Что же касается истории, которою в ответ на откровения Гёйсе, поведал ему Густав, то она, как и всякая другая ложь, скорее напоминала отчет об исполнении госбюджета, чем реальную жизнь.
Мол, мама учитель, папа рабочий. Счастливые, но бедные. Сам учился в школе, потом – университет. После Дня Независимости русский язык стал никому не нужен. Густаву едва исполнилось 30, а папа уже сказал что-то про медаль, висящую на шее, и отправил сына на заработки в Россию. С визой проблем не было, с деньгами на билет помогли родственники. Говорят, в России всех эстонцев принимают очень дружелюбно…
Кто поверил хоть слову, поднимите руку. Вот то-то! Стало нынче в мире мало доверчивых людей. А Гёйсе поднял. Поднял и поверил всему, включая знаки препинания, и избавил, таким образом, Густава от необходимости вертеться как уж на сковородке, выдумывая все новые и новые небылицы.
Полет прошел спокойно, можно даже сказать превосходно. После того, как подали горячий ужин, и новые приятели сдобрили его остатками трех семерок, настроение Густава повысилось десятикратно. За ним не следили, его не преследовали, а если и захотели бы найти, то наверняка на прочесывание России им потребовалось лет двести. План, которого хитрый эстонец придерживался с самого начала, действовал. Случай, разумеется, внес в него кое-какие коррективы, но они были настолько благоприятными, что Сирманн тоже начал немножко верить в Провидение.
Москва, Шереметьево и Россия в целом встретили путешественников сырой вечерней прохладой. Когда они спускались по трапу, над городом висела плотная серая пелена. Воздух был необычайно теплым для этого времени года, и все говорило о том, что вот-вот начнется мелкий моросящий дождик. Желтые автобусы медленно катили по летному полю. Многим такая погода не по душе. У них ноют суставы, голова раскалывается на четыре части, и они начинают проклинать тот день, когда Паскаль изобрел низкое атмосферное давление. Вероятно, к такой породе людей относился и Гёйсе.

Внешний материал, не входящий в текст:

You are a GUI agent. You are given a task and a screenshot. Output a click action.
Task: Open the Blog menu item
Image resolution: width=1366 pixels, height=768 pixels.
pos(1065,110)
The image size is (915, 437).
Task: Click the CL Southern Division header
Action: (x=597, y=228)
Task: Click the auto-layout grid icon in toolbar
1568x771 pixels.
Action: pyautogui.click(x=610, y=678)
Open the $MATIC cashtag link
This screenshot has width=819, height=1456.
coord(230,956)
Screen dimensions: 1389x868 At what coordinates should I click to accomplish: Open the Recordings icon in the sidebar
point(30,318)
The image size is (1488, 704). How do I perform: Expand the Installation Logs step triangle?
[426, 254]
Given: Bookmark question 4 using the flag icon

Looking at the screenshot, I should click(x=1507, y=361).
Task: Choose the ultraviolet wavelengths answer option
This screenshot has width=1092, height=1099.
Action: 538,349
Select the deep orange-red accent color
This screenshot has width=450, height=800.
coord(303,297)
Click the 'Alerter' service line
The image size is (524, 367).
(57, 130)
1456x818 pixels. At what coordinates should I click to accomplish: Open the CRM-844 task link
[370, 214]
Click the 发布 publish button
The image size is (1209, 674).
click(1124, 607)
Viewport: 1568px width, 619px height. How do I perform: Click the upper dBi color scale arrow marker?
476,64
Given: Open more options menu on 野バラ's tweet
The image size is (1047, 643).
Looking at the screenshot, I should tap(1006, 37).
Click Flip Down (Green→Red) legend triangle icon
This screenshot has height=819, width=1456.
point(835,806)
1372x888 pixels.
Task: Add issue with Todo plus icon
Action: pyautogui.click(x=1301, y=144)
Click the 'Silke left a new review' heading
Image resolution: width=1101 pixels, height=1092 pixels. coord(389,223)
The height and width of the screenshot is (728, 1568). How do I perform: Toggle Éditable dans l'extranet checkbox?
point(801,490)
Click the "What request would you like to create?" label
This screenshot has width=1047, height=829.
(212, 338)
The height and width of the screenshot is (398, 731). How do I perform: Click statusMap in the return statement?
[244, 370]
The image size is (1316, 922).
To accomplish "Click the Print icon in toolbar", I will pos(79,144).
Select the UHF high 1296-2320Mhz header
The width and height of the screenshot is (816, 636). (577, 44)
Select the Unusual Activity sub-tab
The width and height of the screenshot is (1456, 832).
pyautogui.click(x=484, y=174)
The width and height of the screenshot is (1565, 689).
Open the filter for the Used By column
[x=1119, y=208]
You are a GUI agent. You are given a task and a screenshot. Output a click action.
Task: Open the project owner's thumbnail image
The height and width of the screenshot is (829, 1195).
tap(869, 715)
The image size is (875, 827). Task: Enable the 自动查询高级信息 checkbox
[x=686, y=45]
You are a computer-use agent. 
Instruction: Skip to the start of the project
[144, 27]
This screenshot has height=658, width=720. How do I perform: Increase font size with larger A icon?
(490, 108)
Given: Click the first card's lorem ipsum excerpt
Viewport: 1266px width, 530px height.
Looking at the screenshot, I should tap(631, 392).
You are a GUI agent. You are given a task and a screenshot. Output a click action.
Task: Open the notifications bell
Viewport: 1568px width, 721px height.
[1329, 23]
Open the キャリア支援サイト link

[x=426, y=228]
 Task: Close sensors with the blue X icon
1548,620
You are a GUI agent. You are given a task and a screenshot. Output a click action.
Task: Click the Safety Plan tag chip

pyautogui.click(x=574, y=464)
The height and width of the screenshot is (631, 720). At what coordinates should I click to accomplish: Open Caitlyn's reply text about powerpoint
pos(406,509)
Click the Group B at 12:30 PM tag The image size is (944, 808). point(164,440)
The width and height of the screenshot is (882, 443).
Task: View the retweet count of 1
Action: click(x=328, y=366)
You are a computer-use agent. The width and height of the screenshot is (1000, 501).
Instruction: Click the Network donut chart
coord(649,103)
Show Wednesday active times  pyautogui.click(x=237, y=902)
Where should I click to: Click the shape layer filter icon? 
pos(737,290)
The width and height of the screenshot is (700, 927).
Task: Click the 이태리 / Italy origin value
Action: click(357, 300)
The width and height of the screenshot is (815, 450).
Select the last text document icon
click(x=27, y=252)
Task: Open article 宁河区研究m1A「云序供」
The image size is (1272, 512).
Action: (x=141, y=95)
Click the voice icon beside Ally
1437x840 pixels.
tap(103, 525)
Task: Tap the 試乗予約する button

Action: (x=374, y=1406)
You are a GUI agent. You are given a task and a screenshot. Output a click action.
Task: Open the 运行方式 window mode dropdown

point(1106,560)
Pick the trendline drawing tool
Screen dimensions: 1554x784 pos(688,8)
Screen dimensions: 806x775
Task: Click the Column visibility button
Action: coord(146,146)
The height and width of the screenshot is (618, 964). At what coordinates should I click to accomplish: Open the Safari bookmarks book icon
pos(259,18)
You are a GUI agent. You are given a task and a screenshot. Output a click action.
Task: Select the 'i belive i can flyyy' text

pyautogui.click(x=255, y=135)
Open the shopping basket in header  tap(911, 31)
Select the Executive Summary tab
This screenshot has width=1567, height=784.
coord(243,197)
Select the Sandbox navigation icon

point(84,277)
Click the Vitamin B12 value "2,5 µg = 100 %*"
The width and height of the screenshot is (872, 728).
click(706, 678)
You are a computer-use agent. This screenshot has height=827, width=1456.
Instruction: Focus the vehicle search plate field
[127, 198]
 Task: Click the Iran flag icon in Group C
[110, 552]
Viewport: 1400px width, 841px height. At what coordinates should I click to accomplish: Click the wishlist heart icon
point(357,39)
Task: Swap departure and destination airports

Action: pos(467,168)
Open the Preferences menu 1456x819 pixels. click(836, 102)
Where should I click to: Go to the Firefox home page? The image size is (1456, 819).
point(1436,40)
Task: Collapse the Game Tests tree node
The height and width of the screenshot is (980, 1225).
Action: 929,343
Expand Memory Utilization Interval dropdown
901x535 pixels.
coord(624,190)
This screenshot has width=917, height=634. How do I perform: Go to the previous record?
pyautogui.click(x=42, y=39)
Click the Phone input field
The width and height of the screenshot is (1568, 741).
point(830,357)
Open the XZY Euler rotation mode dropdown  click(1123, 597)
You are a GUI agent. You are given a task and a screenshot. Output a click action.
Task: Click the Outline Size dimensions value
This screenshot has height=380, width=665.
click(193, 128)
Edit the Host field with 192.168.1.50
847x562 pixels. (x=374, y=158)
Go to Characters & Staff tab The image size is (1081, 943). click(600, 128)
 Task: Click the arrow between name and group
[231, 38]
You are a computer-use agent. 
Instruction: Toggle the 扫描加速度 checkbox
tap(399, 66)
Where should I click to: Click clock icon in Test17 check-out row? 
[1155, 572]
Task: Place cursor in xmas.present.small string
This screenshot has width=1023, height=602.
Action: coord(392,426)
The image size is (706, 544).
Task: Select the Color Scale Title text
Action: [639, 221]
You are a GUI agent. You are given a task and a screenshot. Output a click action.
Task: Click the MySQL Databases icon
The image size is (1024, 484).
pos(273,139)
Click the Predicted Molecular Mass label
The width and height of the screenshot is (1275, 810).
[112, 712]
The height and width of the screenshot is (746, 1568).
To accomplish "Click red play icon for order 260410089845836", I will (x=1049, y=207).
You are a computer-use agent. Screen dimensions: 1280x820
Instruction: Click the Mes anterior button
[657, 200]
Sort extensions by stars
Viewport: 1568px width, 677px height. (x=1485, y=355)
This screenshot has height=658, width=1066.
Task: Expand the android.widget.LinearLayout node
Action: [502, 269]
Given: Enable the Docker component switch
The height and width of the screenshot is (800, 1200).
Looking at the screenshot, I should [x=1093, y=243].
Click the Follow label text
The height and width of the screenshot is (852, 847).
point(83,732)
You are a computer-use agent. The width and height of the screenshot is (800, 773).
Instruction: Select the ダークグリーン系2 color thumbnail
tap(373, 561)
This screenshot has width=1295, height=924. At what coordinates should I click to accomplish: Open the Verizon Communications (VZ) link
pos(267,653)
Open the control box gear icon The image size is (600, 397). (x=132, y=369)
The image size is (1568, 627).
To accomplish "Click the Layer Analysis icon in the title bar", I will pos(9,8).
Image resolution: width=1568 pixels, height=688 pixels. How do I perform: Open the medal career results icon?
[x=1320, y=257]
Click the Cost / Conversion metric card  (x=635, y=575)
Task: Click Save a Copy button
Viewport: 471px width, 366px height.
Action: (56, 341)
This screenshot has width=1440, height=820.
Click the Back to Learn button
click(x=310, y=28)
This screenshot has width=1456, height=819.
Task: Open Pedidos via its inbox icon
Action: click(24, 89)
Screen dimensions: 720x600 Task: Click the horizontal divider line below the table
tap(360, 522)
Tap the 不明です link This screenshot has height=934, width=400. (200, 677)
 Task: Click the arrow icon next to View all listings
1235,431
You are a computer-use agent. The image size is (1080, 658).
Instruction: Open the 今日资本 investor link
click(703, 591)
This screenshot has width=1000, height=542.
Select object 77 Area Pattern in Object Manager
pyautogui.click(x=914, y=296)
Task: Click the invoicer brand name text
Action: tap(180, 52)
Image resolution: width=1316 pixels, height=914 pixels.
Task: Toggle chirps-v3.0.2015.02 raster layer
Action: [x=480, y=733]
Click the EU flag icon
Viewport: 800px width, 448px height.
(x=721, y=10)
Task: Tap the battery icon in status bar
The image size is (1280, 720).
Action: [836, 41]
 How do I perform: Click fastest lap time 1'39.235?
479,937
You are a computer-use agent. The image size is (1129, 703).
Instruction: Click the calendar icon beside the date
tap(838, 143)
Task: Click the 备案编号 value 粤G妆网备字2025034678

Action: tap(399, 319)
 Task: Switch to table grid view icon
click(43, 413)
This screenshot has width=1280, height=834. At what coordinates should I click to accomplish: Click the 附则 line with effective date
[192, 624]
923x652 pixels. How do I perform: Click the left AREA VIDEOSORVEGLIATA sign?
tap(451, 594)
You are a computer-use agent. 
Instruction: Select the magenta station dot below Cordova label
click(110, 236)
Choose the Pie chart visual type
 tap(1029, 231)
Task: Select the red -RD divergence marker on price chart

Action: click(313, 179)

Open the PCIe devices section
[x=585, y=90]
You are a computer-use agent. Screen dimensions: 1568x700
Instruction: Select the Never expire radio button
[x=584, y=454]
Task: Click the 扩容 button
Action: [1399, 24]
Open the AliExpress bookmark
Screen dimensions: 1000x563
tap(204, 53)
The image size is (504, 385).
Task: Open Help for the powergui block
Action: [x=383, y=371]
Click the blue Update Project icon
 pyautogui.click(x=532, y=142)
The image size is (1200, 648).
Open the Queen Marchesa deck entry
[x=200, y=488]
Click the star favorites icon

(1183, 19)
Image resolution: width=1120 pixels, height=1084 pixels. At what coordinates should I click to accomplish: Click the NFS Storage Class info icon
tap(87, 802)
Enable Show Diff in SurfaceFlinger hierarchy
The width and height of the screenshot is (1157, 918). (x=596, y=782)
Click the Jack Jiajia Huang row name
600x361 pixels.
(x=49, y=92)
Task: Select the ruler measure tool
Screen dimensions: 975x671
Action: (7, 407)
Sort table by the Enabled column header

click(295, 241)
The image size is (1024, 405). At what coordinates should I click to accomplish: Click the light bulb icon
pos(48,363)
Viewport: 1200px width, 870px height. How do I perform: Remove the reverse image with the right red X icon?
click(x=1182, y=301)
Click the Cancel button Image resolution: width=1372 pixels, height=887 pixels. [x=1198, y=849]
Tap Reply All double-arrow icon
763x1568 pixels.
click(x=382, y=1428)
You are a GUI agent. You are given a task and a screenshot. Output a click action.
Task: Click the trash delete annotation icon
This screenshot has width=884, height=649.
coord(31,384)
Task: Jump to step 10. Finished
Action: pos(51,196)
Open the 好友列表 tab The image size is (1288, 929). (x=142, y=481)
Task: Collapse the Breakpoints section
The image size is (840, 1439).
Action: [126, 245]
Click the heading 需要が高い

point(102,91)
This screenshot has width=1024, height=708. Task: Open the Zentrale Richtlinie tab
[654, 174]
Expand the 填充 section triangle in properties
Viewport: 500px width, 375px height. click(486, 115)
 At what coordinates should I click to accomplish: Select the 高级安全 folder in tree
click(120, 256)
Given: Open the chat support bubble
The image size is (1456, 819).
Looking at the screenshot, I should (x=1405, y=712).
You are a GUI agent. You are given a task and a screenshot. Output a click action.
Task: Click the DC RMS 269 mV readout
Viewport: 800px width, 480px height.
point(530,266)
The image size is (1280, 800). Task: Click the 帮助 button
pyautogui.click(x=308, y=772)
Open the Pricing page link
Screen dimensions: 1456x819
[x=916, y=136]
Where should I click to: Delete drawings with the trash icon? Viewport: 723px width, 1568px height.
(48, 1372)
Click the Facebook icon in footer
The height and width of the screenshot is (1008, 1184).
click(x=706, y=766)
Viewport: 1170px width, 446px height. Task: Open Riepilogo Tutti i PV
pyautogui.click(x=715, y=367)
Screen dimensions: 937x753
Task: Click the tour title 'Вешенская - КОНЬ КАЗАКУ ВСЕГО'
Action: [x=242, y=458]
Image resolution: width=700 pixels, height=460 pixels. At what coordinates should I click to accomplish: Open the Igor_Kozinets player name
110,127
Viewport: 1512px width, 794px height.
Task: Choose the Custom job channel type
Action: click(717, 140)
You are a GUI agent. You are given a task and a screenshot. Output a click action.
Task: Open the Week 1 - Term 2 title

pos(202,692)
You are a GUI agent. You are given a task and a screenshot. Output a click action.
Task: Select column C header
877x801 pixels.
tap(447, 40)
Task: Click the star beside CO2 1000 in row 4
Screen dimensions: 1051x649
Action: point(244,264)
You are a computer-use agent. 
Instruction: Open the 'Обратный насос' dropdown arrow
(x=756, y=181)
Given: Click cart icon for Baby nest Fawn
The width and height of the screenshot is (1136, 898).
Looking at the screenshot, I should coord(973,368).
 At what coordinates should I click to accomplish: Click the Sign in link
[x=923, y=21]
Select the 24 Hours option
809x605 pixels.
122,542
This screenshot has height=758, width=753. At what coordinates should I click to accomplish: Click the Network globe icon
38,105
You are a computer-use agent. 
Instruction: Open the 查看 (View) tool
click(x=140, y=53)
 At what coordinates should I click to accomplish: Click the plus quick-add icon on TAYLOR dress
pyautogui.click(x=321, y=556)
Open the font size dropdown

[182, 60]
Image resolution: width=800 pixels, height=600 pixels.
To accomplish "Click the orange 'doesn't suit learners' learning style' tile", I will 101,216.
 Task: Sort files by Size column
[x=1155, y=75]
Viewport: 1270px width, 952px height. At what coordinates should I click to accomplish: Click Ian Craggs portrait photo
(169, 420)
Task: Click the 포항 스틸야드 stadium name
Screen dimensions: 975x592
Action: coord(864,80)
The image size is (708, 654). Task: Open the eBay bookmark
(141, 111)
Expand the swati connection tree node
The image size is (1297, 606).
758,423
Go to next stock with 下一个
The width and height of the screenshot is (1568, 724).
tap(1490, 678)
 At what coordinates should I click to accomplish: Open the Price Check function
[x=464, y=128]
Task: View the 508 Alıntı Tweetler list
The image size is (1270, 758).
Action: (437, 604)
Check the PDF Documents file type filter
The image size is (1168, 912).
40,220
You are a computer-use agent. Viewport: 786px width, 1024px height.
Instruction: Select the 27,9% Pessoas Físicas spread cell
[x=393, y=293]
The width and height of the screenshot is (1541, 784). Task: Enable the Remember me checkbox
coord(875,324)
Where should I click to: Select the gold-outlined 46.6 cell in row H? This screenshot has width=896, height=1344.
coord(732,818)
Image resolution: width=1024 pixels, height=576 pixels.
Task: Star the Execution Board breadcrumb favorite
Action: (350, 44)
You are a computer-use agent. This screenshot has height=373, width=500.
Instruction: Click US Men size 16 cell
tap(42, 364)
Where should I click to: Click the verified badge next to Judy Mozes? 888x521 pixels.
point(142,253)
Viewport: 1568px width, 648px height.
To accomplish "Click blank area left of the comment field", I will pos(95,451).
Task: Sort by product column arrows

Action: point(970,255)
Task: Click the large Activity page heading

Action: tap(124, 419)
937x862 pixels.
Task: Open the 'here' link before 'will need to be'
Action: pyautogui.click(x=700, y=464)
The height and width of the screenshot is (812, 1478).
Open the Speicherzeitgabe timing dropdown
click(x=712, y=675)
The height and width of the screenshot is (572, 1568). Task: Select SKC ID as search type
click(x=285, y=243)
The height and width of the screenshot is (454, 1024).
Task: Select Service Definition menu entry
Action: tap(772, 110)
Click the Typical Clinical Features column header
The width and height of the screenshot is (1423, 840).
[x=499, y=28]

Он втянул шею в воротник, был малоразговорчив и бледен.
Но Густаву всегда нравилась пасмурная погода. Те дни, когда небо становилось серым и всякая живность в округе забивалась в норы, на чердаки и переставала галдеть, шуметь и трещать, он проживал особенно радостно. Теперь он в новой стране, с новым другом и его ждет новая жизнь. Напряжение вдруг куда-то исчезло. И он рассеяно воспринимал окружающей мир.
Его ожидания насчет русской таможни полностью подтвердились, никто не задал никаких лишних вопросов и даже не поинтересовался содержимым ручной клади проповедников. А поскольку еще в самолете они договорились, что в гостиницу поедут вместе, так как рейс Гёйсе на Владивосток был только на следующий день, Густав пошел искать такси, оставив своего спутника у места выдачи багажа. В этом багаже ему кое-что причиталось. Гёйсе с готовностью поддержал мысль о такси и, вынув из кармана трубку, изъявил желание позвонить. Звонок в Приморье единственному на весь Дальний Восток адепту финского бога, с которым церковь познакомилась по Интернету, гласил, что он незамедлительно прибывает и готов начать проповедовать хоть у трапа самолета.
Есть печальное правило – беда приходит всегда, откуда ее меньше всего ждешь. Едва Густав поверил, что все проблемы позади, и подхваченный расторопным пареньком-таксистом, наслаждался своим хорошим настроением, как она появилась. Первый взгляд, который он бросил на спешащего к ним Гёйсе, вызвал смутную, пока не оформившуюся, тревогу. Проповедник шел налегке, без чемодана!
– А где багаж? – осторожно спросил Сирманн, чувствуя, что голос все-таки предательски задрожал.